11. A propylene polymer satisfying the following requirements (αL) to (δL):

(αL) MFR<10 g/10 min

(βL) ΔH≥80 J/g

(γL) ΔH (high)≥18.5%, ΔH (mid)≥28%, and [ΔH (high)+ΔH (mid)]≤80%

(δL) Tmf≥170.0° C. wherein definitions of characters in the requirements (αL) to (δL) are as follows: MFR: Melt flow rate (g/10 min) determined at 230° C. under a load of 2.16 kg in accordance with ASTM 1238 standard; ΔH: Amount of heat of fusion (J/g) measured by DSC method; ΔH (high): Proportion % of amount of heat of fusion in region higher than 165° C. in ΔH; ΔH (mid): Proportion % of amount of heat of fusion in region of 160° C. or higher and 165° C. or lower in ΔH; and ΔH (low): Proportion % of amount of heat of fusion in region lower than 160° C. in ΔH; provided that the sum of ΔH (high), ΔH (mid), and ΔH (low) is 100%; and Tmf: Final melting point ° C. determined by the following method with a differential scanning calorimeter (DSC) in a DSC220C apparatus manufactured by Seiko Instruments Inc.; 3 to 10 mg of a sample is sealed into an aluminum pan, heated from room temperature to 240° C. at a rate of 80° C./min, retained at 240° C. for 1 min, cooled to 0° C. at a rate of 80° C./min, retained at 0° C. for 1 min, heated to 150° C. at a rate of 80° C./min, retained at 150° C. for 5 min, and heated to 180° C. at a rate of 1.35° C./min to give a chart, and the temperature value of the intersection between the baseline and the tangent of the inflection point on the high temperature side of the peak appearing on the chart is regarded as the final melting point.

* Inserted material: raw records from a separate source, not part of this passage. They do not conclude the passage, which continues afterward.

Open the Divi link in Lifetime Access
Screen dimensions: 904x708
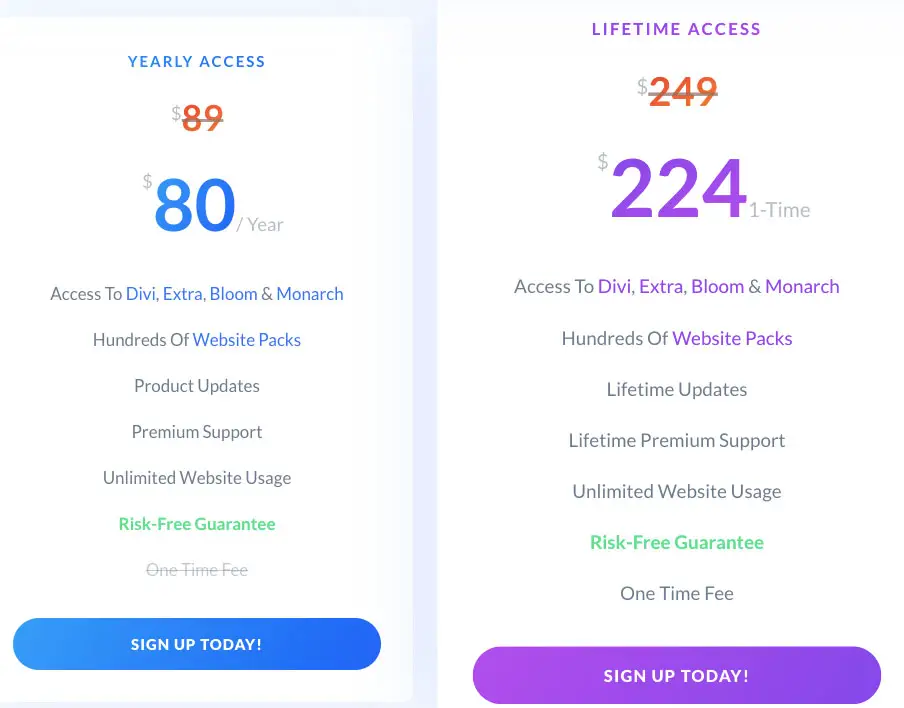615,286
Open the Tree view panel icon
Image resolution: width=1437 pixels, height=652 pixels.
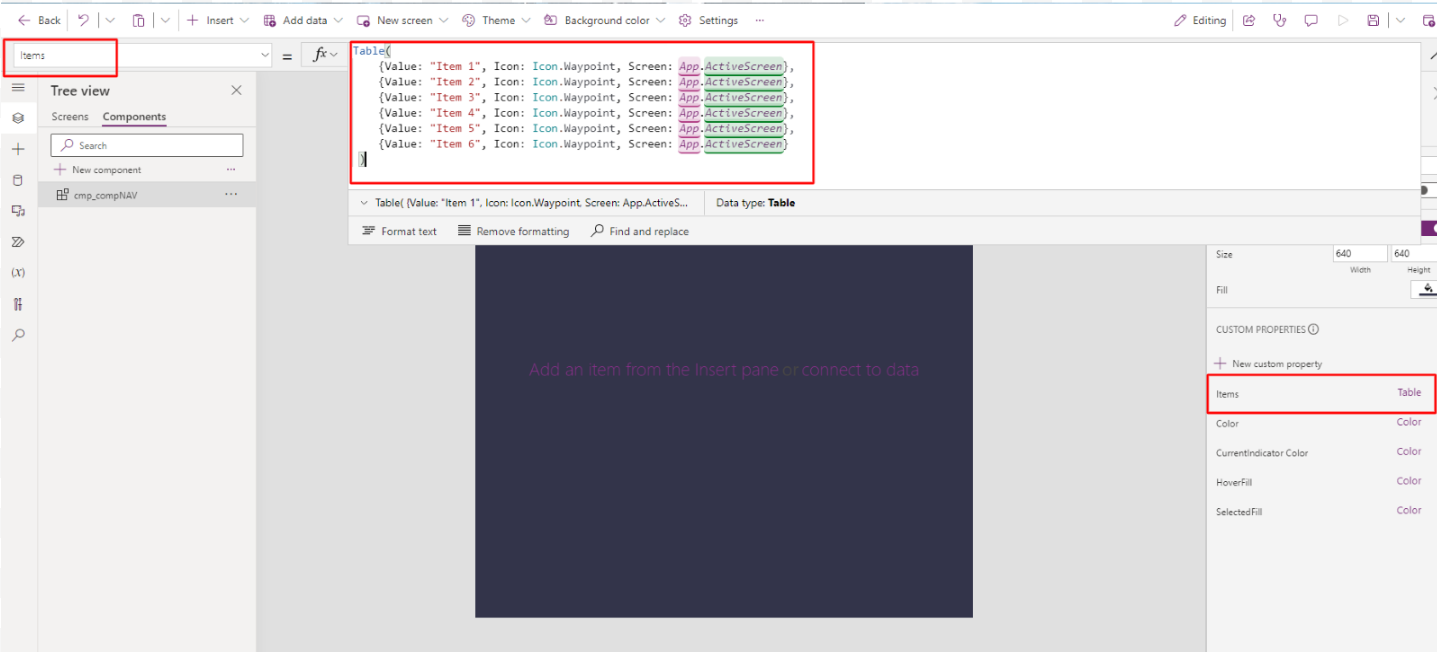pos(18,117)
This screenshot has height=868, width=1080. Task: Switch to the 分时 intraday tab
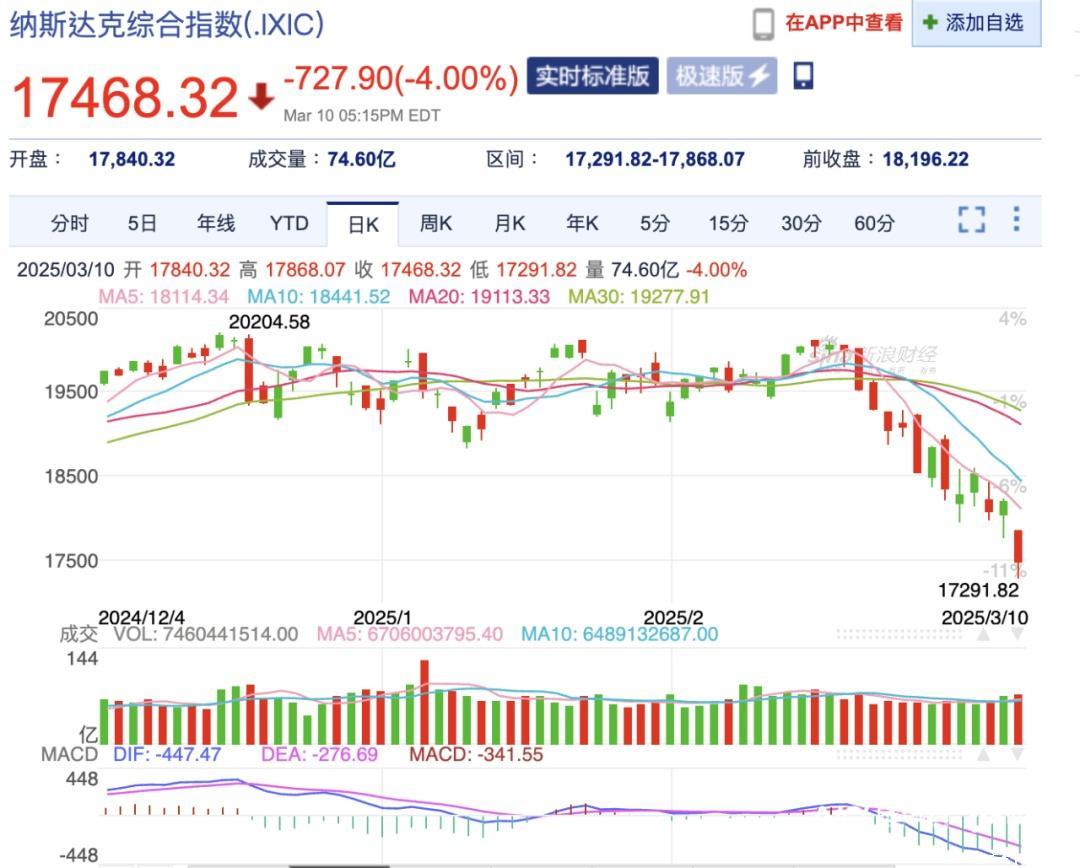pos(69,224)
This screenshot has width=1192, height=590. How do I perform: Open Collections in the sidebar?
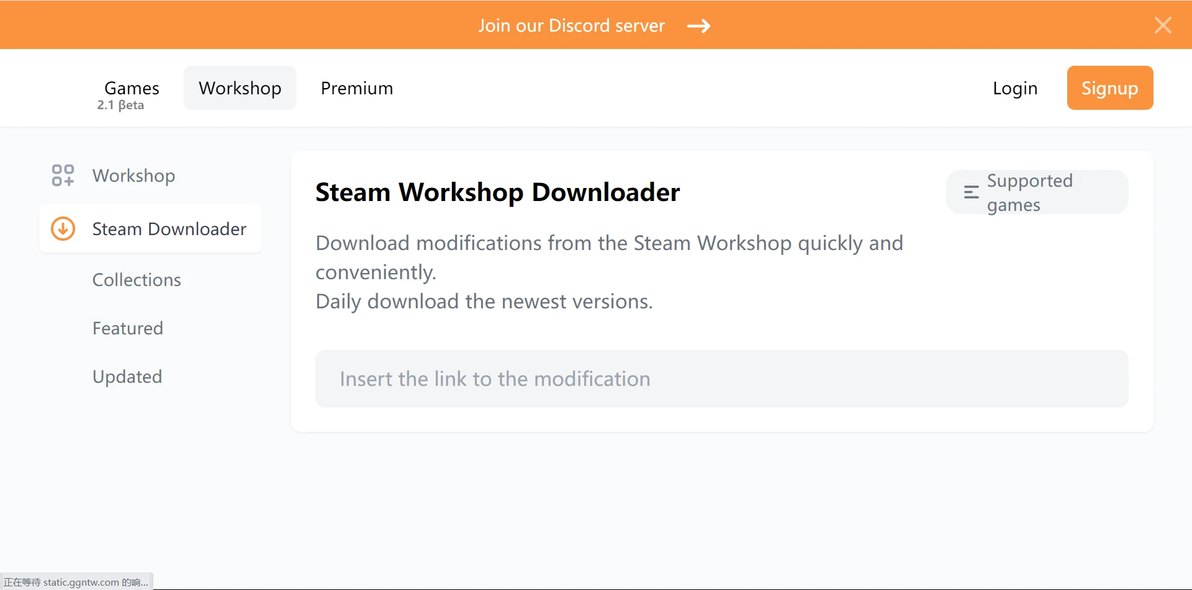pyautogui.click(x=137, y=280)
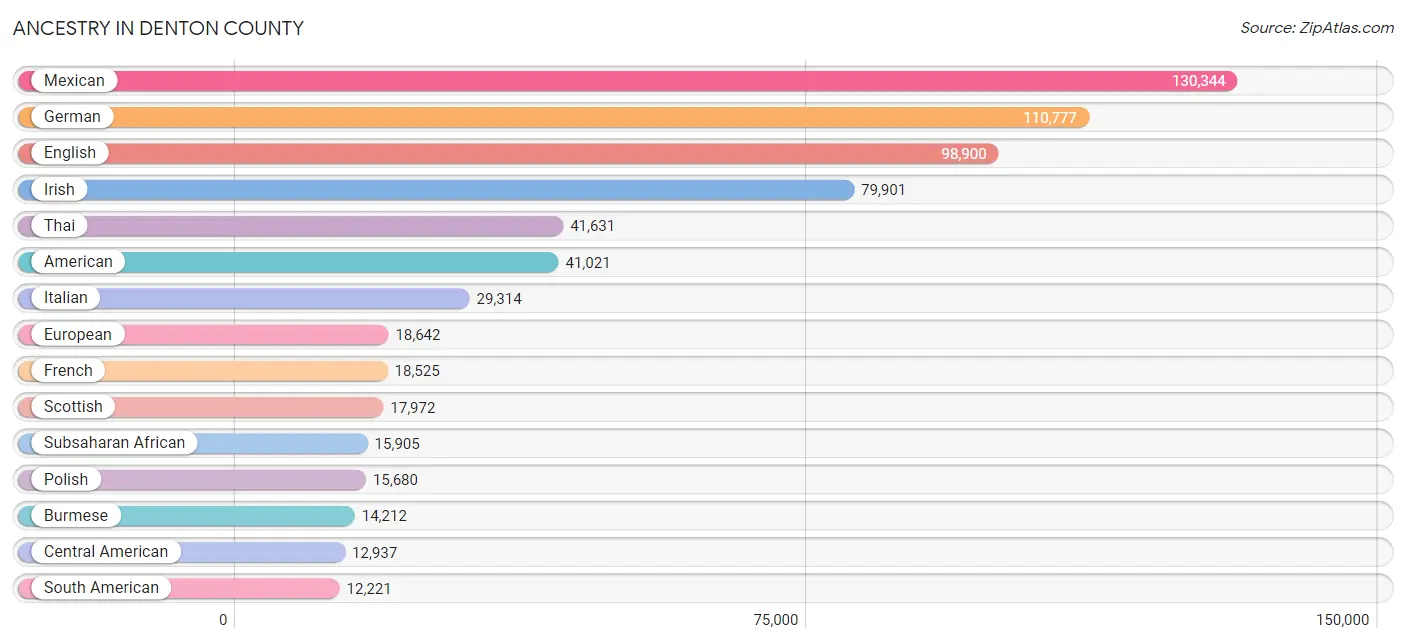Select the Irish ancestry bar
The width and height of the screenshot is (1406, 644).
[436, 190]
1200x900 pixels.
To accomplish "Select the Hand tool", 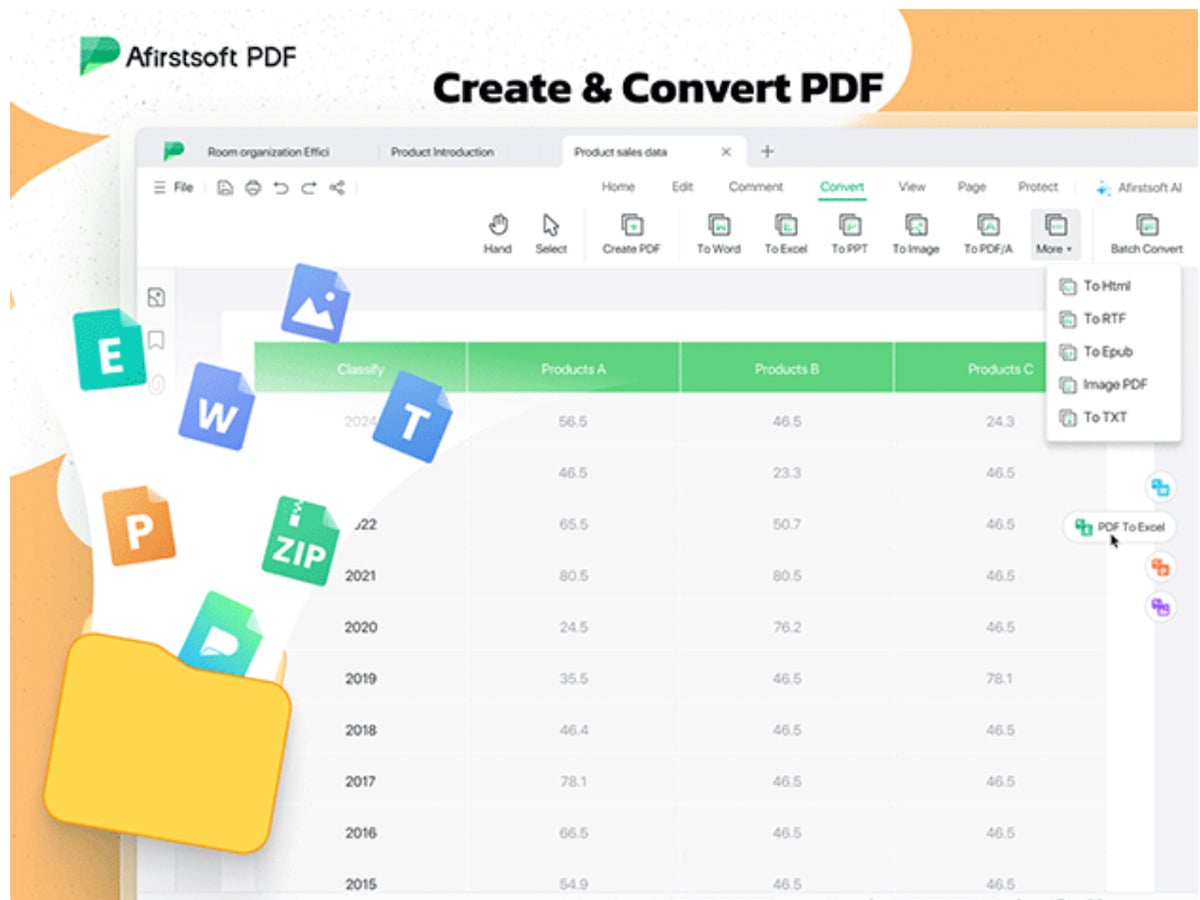I will tap(497, 233).
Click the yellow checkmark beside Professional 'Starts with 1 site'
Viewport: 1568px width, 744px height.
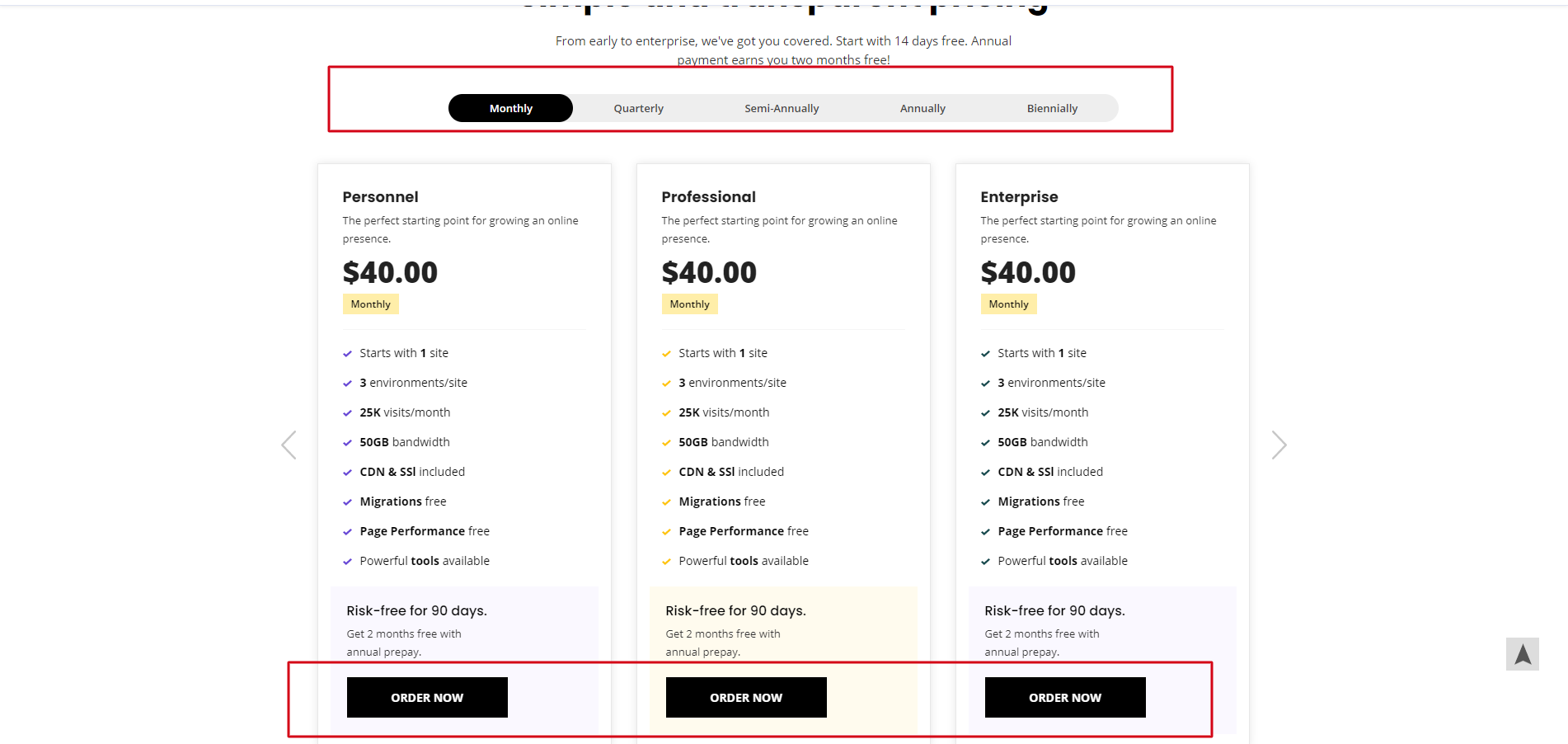(666, 354)
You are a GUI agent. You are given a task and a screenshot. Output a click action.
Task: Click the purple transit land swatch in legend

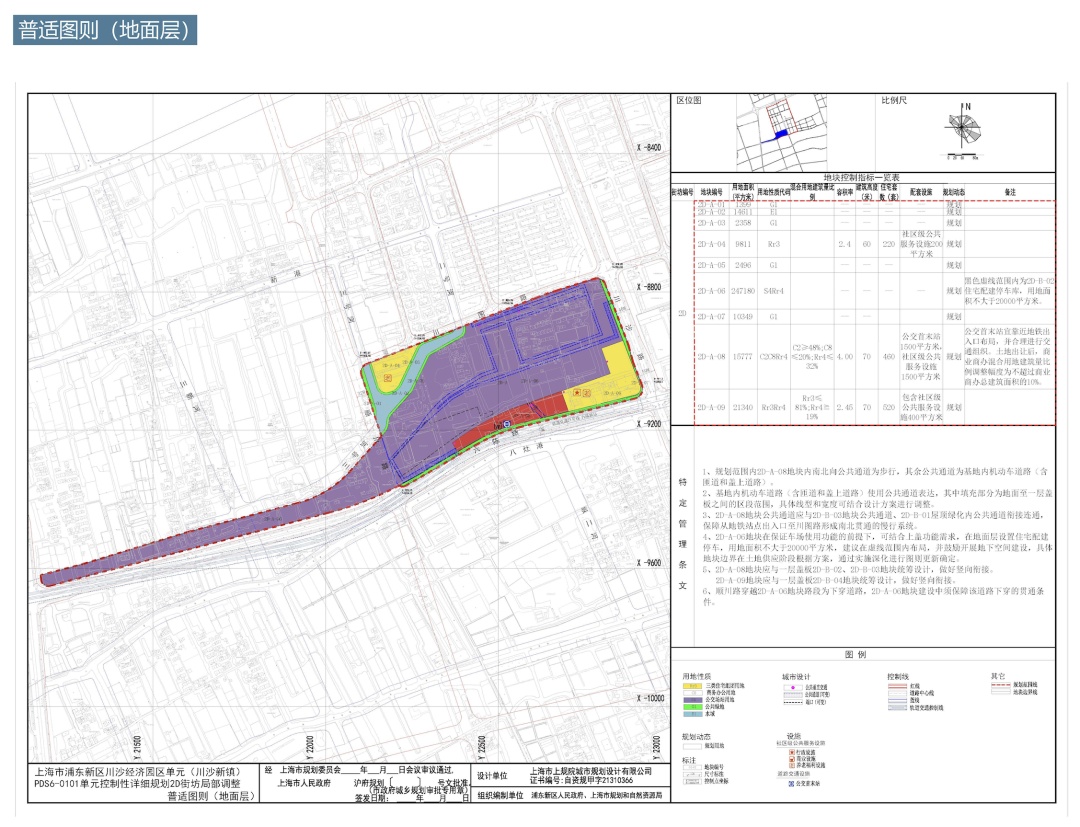coord(693,700)
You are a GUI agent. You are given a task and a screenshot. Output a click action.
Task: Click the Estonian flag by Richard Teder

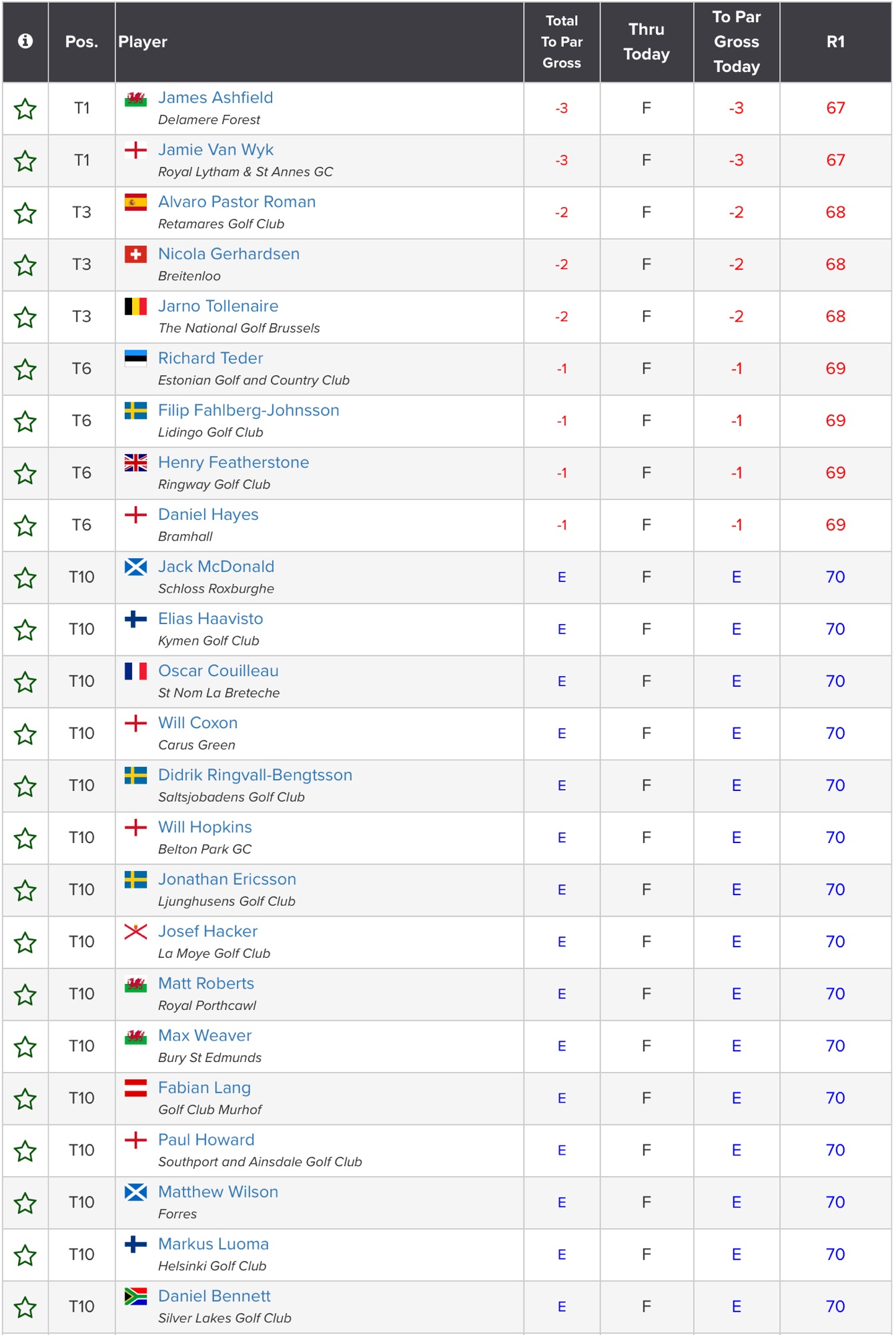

12. The propylene polymer according to claim 11, further satisfying the following requirement (εL):

(εL)Tmf−ΔH(high)≥149.0

13. A propylene polymer satisfying the following requirements (αS) to (εS):

(αS) Decane-soluble component content ≥5%

(βS) ΔH≥80 J/g

(γS) Tmf≥169° C.

(δS) ΔH (low)≥61%, and 20%≥ΔH (high)≥5%

(εS) Content of structural unit derived from olefin other than propylene in decane-insoluble moiety ≤5 mol % wherein definitions of characters in the requirements (αS) to (εS) are as follows: ΔH: Amount of heat of fusion (J/g) measured by DSC method; ΔH (high): Proportion % of amount of heat of fusion in region higher than 165° C. in ΔH; ΔH (mid): Proportion % of amount of heat of fusion in region of 160° C. or higher and 165° C. or lower in ΔH; and ΔH (low): Proportion % of amount of heat of fusion in region lower than 160° C. in ΔH; provided that the sum of ΔH (high), ΔH (mid), and ΔH (low) is 100%; and Tmf: Final melting point ° C. determined by the following method with a differential scanning calorimeter (DSC) in a DSC220C apparatus manufactured by Seiko Instruments Inc.; 3 to 10 mg of a sample is sealed into an aluminum pan, heated from room temperature to 240° C. at a rate of 80° C./min, retained at 240° C. for 1 min, cooled to 0° C. at a rate of 80° C./min, retained at 0° C. for 1 min, heated to 150° C. at a rate of 80° C./min, retained at 150° C. for 5 min, and heated to 180° C. at a rate of 1.35° C./min to give a chart, and the temperature value of the intersection between the baseline and the tangent of the inflection point on the high temperature side of the peak appearing on the chart is regarded as the final melting point.